## STORED RECORDS
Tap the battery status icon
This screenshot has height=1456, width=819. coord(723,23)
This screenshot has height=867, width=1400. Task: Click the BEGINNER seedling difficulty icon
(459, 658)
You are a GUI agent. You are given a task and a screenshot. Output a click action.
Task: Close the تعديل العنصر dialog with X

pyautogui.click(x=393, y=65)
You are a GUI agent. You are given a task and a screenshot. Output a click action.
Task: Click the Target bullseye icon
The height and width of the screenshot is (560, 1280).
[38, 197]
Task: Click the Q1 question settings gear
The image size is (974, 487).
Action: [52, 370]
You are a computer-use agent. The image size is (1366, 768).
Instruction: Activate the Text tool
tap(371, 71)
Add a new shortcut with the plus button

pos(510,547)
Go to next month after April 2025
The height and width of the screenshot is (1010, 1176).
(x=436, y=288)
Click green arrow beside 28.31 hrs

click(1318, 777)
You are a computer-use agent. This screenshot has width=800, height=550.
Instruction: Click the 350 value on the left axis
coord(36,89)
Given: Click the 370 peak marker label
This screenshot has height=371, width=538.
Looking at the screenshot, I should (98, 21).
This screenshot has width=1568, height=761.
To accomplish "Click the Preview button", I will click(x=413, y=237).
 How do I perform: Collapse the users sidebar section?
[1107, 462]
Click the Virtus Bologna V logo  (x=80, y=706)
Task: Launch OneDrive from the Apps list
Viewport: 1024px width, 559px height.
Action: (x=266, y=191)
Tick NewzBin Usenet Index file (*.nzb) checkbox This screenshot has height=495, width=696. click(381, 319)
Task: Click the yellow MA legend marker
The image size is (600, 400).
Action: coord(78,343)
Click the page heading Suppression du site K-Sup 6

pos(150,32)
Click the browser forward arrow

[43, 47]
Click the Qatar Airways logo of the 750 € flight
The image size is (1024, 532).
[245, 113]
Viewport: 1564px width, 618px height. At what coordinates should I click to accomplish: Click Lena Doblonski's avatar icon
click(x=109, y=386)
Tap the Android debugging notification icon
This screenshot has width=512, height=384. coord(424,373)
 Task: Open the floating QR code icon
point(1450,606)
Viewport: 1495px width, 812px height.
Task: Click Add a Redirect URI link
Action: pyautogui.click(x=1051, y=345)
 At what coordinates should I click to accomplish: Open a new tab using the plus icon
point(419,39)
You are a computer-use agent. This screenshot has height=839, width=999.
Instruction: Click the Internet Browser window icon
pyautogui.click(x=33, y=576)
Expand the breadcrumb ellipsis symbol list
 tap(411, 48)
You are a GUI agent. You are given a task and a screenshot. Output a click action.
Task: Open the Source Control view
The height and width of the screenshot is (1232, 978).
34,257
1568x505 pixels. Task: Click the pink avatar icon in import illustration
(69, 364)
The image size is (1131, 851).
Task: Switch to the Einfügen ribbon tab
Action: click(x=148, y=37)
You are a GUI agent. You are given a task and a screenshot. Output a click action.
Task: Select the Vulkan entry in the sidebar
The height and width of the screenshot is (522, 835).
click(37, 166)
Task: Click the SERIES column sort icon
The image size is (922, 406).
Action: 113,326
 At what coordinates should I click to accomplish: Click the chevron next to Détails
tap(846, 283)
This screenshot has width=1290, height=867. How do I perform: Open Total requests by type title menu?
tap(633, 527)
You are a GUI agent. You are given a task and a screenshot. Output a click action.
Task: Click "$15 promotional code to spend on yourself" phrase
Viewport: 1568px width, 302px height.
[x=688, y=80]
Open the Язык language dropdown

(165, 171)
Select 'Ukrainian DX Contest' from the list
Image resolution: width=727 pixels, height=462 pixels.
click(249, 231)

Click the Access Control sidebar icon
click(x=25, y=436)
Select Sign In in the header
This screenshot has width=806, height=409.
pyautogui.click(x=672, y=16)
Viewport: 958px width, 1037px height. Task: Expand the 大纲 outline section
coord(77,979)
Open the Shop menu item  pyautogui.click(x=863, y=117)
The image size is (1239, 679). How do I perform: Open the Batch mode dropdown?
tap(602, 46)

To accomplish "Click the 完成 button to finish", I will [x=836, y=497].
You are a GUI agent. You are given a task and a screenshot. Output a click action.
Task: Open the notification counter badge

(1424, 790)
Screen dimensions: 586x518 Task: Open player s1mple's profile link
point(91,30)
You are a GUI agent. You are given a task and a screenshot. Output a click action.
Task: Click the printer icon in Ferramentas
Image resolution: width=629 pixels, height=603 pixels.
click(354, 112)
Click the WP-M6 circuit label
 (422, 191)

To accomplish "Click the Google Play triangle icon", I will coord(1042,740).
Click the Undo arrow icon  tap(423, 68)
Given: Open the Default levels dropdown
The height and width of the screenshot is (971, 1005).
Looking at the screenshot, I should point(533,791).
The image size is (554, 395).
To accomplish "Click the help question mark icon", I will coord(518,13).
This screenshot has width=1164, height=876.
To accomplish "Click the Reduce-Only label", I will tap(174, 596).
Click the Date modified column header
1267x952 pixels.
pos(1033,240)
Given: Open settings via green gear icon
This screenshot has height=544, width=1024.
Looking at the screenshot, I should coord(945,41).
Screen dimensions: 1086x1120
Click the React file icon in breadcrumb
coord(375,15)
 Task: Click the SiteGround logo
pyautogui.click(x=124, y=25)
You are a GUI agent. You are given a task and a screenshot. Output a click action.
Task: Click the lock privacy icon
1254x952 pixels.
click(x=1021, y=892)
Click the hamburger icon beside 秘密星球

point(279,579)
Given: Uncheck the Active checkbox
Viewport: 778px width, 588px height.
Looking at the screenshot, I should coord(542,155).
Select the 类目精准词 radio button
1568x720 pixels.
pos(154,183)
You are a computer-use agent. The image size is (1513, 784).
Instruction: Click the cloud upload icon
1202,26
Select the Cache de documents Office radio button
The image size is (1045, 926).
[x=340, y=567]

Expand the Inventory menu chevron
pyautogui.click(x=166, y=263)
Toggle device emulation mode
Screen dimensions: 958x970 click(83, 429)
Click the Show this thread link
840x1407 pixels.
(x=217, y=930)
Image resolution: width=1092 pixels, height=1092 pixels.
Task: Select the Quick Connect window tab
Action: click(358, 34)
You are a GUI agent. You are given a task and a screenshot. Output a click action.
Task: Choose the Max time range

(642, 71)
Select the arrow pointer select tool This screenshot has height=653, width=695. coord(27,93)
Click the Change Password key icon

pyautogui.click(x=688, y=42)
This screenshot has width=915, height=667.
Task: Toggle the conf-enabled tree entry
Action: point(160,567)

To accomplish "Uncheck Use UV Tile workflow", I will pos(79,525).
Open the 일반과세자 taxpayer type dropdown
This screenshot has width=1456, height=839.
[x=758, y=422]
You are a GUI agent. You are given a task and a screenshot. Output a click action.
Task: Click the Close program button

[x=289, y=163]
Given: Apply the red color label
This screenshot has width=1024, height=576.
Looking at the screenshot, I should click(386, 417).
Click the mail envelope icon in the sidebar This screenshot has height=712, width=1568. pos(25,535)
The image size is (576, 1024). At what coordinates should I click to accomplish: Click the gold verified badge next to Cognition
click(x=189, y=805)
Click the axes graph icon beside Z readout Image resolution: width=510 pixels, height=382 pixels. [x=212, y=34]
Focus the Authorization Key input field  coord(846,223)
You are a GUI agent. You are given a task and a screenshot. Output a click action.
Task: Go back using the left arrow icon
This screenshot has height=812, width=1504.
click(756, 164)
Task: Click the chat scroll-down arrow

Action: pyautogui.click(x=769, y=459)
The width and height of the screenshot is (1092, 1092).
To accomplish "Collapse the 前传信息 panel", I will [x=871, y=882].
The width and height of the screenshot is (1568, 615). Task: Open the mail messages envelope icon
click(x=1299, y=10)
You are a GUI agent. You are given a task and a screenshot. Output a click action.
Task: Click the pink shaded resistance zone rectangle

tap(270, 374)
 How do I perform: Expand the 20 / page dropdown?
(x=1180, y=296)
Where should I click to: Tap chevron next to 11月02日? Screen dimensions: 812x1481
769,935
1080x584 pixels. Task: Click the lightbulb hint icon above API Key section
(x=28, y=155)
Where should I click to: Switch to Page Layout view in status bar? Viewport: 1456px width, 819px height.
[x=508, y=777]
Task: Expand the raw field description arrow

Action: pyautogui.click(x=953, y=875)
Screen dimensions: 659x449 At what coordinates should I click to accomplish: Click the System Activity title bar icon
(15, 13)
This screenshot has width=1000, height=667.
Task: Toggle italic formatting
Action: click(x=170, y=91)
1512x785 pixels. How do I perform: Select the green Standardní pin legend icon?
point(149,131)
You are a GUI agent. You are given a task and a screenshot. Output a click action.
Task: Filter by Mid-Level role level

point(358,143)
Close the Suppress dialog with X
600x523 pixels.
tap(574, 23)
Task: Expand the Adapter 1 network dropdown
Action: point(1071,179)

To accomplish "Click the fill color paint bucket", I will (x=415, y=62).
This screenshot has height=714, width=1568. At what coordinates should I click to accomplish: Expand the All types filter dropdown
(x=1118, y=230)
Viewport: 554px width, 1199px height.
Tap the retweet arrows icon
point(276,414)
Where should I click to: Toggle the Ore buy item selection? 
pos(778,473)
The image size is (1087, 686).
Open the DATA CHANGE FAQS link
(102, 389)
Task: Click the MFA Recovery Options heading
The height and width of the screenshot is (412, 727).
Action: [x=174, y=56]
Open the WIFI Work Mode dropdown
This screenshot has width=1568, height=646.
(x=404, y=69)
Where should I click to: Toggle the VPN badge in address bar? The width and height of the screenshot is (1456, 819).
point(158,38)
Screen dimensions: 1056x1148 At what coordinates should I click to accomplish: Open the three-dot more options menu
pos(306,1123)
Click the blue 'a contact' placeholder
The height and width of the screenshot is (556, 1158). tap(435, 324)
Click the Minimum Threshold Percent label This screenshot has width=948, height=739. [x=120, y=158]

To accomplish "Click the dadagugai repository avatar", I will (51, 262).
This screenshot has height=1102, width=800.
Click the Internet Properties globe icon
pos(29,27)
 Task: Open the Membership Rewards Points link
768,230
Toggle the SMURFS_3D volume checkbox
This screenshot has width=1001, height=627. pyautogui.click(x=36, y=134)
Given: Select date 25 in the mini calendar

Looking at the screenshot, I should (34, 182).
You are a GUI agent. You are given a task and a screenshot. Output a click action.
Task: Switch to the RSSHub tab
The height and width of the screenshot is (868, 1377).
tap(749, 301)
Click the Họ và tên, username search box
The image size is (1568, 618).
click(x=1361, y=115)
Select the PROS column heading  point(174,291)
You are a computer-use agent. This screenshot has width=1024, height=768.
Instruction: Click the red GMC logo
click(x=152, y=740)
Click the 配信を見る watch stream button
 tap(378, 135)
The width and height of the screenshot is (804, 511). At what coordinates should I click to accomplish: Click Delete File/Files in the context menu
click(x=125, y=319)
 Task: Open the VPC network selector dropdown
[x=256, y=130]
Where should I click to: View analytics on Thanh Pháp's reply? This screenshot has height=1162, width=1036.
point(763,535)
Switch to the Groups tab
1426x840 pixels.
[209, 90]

## WHAT THIS TASK INVOLVES
Output the lines of the records as a numbered list, starting at the line that contains "Given: Open the Default levels dropdown" and ending at the line that contains "pyautogui.click(x=166, y=263)", with blank lines left out.

## ANSWER TO THE PROBLEM
1. Given: Open the Default levels dropdown
2. The height and width of the screenshot is (971, 1005).
3. Looking at the screenshot, I should point(533,791).
4. The image size is (554, 395).
5. To accomplish "Click the help question mark icon", I will coord(518,13).
6. This screenshot has width=1164, height=876.
7. To accomplish "Click the Reduce-Only label", I will tap(174, 596).
8. Click the Date modified column header
9. 1267x952 pixels.
10. pos(1033,240)
11. Given: Open settings via green gear icon
12. This screenshot has height=544, width=1024.
13. Looking at the screenshot, I should coord(945,41).
14. Screen dimensions: 1086x1120
15. Click the React file icon in breadcrumb
16. coord(375,15)
17.  Task: Click the SiteGround logo
18. pyautogui.click(x=124, y=25)
19. You are a GUI agent. You are given a task and a screenshot. Output a click action.
20. Task: Click the lock privacy icon
21. 1254x952 pixels.
22. click(x=1021, y=892)
23. Click the hamburger icon beside 秘密星球
24. point(279,579)
25. Given: Uncheck the Active checkbox
26. Viewport: 778px width, 588px height.
27. Looking at the screenshot, I should coord(542,155).
28. Select the 类目精准词 radio button
29. 1568x720 pixels.
30. pos(154,183)
31. You are a computer-use agent. The image size is (1513, 784).
32. Instruction: Click the cloud upload icon
33. 1202,26
34. Select the Cache de documents Office radio button
35. The image size is (1045, 926).
36. [x=340, y=567]
37. Expand the Inventory menu chevron
38. pyautogui.click(x=166, y=263)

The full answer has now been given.